Pat and I just spent the better part of two and one-half weeks working on our boat "Good News." And we are not done yet.
It is currently sitting on the hard in the boat yard, a nautical term for dry land, while a final few chores are being done by experts(a nautical term for "bring money").
A boat is a very personal thing, and we feel very attached to ours. Even the name has personal, professional and spiritual meaning to us. More important, it was named in a group effort with four good sailing friends and a bottle of champagne on a New Year's Eve in San Diego's harbor.
For various reasons the boat has been somewhat neglected for the past year, and as everyone knows, you always pay the price for deferred maintenance, and things do break on old boats.
Every four years or so we pay to have the boat hauled out of the water by a giant crane. The bottom is cleaned and sanded and then painted with a creepy-critter-and-grassy-stuff repellent paint .
We always have a few other chores taken care of at the same time, just so we can spend some more money.
"BOAT" stands for "Bring Out Another Thousand."
This year we began the process by beginning our personal chore list first. That always involves cleaning, painting and varnishing.
This year it also entailed a plumbing job (almost four days standing on my head swearing), lying flat on my stomach and/or face to reach down and check the bilge pump, building a rack for a propane tank, greasing the valves in the through-hulls, repairing a broken drawer (it probably has a nautical name I can't remember), painting a cabinet, installing new batteries (black wires go to black, red to red), repairing and re-repairing a reading light that mysteriously turns off in the middle of an exciting chapter of a murder mystery. And still does.
I changed the oil which is a really big deal on a boat with a diesel engine, for me at least, and started cleaning up clamps and hoses and stuff -- until part of the engine broke off in my hand.
Sometimes things are better left alone.
Pat spent a lot of time sanding and varnishing, the re-sanding and re-varnishing.

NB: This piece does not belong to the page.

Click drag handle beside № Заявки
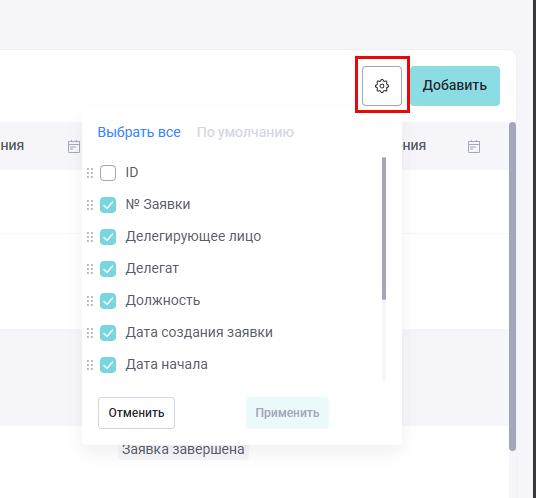This screenshot has height=498, width=536. (90, 205)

Anyway, after ten days or so of that sort of thing we finally got the boat to the boatyard. But even that was an adventure. I was single-handing from Alameda to Berkeley across San Francisco Bay, about ten miles, when the engine started going flaky on me, smoke appeared to be coming from the engine compartment, RPM dropping, and the electrical system threatened to fry my new batteries.
I made it to the boat yard, an hour or so late, fire extinguisher in hand, and just added the new mechanical/electrical mysteries to the list for the experts to deal with.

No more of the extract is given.